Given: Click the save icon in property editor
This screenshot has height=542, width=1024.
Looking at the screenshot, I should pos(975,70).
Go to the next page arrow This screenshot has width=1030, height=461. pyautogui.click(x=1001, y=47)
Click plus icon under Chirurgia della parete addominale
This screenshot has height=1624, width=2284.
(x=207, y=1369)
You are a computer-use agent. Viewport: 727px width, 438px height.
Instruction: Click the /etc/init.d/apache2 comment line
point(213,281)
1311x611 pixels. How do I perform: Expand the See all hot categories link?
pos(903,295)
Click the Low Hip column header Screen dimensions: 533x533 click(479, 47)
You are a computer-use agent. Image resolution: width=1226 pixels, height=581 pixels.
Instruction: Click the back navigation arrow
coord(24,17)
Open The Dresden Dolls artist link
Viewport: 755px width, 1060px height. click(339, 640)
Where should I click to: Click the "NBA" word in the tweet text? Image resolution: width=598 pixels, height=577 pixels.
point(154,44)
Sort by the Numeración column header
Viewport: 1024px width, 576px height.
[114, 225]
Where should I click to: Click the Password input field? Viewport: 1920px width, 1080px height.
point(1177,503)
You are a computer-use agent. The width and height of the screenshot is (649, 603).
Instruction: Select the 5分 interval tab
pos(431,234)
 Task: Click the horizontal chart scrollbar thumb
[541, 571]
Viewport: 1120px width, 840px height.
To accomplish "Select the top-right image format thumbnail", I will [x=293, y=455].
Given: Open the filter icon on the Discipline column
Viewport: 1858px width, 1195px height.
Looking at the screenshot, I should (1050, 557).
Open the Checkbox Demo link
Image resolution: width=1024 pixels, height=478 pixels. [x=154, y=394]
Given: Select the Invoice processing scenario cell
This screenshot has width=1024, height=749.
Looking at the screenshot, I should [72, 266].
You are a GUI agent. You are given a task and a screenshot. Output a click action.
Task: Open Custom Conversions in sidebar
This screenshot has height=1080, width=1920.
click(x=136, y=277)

Objective
Reproduce the lines from the one containing "Go to the next" through the one containing "pos(903,295)", inclusive, keeping each exactly as it appears.

Response
Go to the next page arrow This screenshot has width=1030, height=461. pyautogui.click(x=1001, y=47)
Click plus icon under Chirurgia della parete addominale
This screenshot has height=1624, width=2284.
(x=207, y=1369)
You are a computer-use agent. Viewport: 727px width, 438px height.
Instruction: Click the /etc/init.d/apache2 comment line
point(213,281)
1311x611 pixels. How do I perform: Expand the See all hot categories link?
pos(903,295)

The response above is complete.